--- RECORDS TO PROCESS ---

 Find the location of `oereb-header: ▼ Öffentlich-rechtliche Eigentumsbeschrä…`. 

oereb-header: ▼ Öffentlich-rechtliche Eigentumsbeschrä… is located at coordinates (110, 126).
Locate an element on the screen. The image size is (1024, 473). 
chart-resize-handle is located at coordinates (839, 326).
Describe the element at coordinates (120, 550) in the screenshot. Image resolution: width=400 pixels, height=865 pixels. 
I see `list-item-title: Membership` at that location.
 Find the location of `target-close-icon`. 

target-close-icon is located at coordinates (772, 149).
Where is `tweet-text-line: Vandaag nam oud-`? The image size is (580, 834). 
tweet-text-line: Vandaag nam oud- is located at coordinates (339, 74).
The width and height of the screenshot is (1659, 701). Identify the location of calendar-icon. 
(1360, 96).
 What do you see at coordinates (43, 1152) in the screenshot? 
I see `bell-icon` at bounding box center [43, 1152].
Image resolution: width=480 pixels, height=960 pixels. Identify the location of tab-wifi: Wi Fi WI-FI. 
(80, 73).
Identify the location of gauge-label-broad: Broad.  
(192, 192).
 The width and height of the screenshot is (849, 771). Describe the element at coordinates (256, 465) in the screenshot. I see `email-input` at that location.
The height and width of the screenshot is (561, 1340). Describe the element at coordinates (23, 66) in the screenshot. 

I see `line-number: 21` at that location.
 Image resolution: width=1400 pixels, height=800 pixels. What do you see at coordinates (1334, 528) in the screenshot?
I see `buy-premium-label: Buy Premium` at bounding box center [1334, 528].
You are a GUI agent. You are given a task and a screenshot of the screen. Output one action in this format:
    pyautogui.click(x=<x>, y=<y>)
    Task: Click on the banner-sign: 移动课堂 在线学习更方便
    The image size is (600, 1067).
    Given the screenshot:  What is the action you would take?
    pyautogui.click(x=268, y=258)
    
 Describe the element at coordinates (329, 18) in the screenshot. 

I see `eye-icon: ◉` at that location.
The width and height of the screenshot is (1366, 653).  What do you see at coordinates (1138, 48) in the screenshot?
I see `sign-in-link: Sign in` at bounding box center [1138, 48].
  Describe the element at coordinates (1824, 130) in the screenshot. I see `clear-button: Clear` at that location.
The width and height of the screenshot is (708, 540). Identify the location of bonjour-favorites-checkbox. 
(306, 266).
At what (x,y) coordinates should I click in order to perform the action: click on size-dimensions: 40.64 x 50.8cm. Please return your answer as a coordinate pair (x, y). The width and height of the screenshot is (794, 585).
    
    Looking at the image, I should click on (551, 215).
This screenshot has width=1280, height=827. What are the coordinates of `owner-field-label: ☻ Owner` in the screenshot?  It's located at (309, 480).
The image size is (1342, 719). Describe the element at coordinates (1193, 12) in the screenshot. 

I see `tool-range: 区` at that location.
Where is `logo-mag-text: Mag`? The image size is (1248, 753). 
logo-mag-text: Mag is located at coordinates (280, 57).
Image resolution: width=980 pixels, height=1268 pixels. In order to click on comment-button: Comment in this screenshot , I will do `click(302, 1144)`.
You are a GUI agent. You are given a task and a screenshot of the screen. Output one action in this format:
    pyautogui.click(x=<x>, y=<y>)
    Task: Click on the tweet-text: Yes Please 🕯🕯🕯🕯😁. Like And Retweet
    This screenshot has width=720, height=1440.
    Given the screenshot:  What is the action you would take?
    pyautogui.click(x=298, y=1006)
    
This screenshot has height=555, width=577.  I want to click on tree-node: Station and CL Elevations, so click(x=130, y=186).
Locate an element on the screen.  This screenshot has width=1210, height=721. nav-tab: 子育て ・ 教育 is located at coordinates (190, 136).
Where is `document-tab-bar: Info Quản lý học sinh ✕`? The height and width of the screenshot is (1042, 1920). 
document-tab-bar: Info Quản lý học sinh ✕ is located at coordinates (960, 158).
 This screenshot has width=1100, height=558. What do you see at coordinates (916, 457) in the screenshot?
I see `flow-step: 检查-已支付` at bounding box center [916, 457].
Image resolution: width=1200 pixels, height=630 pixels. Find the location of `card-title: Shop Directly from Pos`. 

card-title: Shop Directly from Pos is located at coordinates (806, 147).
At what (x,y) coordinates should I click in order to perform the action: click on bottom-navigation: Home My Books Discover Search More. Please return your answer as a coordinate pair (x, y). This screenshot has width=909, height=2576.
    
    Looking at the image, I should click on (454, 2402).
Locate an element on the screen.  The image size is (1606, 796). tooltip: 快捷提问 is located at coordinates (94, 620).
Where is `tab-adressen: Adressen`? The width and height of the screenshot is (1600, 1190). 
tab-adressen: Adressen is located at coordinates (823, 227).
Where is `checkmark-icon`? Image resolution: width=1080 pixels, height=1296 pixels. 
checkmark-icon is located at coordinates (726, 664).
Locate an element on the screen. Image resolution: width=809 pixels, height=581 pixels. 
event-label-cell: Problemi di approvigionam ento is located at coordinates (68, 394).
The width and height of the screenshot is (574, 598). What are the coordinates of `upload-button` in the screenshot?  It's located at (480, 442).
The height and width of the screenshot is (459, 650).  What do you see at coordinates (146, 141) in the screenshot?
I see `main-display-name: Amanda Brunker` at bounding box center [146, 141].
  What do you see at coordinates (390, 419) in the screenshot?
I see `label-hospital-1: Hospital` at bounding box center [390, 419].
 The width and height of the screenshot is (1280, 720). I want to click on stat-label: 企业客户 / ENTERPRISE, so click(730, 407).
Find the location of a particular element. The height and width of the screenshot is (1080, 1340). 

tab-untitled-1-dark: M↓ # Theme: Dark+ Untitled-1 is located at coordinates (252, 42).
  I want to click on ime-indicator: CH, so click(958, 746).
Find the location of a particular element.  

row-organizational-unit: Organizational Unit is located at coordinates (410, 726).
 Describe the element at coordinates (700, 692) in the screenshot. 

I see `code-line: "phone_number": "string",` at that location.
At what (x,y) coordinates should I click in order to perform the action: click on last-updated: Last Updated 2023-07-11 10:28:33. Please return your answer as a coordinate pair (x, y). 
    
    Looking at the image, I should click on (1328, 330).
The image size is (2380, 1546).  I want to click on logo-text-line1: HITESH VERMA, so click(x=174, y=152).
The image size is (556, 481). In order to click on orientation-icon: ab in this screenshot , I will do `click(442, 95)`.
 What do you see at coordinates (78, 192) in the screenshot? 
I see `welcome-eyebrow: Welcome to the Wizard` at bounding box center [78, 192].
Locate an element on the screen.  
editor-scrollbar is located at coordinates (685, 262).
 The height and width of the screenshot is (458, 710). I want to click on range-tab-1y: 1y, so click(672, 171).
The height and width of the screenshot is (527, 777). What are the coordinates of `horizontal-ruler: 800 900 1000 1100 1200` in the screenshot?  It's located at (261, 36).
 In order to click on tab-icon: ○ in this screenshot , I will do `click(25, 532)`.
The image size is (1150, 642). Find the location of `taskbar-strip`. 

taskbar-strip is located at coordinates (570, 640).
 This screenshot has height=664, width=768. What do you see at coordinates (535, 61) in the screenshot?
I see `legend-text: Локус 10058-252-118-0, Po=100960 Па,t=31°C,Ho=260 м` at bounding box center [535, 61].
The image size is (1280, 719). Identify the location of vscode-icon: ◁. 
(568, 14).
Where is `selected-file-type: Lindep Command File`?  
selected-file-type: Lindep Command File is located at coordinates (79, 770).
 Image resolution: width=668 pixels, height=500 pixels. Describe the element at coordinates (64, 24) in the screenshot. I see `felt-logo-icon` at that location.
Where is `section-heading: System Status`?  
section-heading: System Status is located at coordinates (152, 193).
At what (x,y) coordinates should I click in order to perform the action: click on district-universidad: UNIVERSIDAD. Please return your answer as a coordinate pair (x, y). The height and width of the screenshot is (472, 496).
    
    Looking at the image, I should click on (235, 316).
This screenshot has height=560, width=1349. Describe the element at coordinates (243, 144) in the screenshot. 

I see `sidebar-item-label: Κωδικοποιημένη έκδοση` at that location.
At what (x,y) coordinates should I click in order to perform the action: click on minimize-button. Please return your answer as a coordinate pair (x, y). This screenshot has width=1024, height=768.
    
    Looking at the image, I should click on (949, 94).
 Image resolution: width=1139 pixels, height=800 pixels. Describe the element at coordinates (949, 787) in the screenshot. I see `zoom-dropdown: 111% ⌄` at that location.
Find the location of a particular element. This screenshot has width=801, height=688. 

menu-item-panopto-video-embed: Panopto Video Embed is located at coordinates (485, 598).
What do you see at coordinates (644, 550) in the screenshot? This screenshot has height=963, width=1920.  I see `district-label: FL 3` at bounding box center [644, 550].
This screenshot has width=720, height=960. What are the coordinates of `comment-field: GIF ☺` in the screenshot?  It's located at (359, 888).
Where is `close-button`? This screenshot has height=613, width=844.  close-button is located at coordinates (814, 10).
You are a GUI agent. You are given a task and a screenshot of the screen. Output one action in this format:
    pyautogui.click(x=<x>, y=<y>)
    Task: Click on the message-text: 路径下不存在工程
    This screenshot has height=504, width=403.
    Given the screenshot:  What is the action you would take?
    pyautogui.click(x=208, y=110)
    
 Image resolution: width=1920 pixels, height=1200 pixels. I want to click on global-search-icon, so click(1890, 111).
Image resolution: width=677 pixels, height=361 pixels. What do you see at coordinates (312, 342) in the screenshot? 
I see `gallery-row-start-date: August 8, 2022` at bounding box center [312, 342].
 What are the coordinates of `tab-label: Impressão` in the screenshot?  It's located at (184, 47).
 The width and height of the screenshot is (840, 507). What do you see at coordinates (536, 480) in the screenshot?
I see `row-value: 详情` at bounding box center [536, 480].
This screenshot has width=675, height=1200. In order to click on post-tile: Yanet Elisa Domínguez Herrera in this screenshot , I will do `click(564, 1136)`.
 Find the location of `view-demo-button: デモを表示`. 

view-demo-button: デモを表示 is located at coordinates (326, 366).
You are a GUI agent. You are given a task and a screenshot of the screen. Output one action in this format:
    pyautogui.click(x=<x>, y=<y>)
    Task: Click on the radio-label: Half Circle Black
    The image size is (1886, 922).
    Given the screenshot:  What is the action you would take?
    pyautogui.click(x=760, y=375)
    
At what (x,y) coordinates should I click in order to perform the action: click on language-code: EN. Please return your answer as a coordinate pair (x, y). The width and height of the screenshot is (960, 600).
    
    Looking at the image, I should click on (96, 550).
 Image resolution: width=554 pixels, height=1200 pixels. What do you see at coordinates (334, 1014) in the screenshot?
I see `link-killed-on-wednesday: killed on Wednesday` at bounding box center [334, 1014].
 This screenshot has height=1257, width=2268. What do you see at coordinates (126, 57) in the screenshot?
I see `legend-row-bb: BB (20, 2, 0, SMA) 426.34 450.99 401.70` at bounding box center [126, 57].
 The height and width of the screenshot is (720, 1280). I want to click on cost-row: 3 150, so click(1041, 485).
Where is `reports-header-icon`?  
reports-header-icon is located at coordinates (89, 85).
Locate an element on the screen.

---

Please quote the records word for word, starting with the line containing "The width and height of the screenshot is (574, 598)." and ending with the line containing "The image size is (2380, 1546).".

EXPECTED OUTPUT →
The width and height of the screenshot is (574, 598). What are the coordinates of `upload-button` in the screenshot?  It's located at (480, 442).
The height and width of the screenshot is (459, 650).  What do you see at coordinates (146, 141) in the screenshot?
I see `main-display-name: Amanda Brunker` at bounding box center [146, 141].
  What do you see at coordinates (390, 419) in the screenshot?
I see `label-hospital-1: Hospital` at bounding box center [390, 419].
 The width and height of the screenshot is (1280, 720). I want to click on stat-label: 企业客户 / ENTERPRISE, so click(730, 407).
Find the location of a particular element. The height and width of the screenshot is (1080, 1340). 

tab-untitled-1-dark: M↓ # Theme: Dark+ Untitled-1 is located at coordinates (252, 42).
  I want to click on ime-indicator: CH, so click(958, 746).
Find the location of a particular element.  

row-organizational-unit: Organizational Unit is located at coordinates (410, 726).
 Describe the element at coordinates (700, 692) in the screenshot. 

I see `code-line: "phone_number": "string",` at that location.
At what (x,y) coordinates should I click in order to perform the action: click on last-updated: Last Updated 2023-07-11 10:28:33. Please return your answer as a coordinate pair (x, y). 
    
    Looking at the image, I should click on (1328, 330).
The image size is (2380, 1546).  I want to click on logo-text-line1: HITESH VERMA, so click(x=174, y=152).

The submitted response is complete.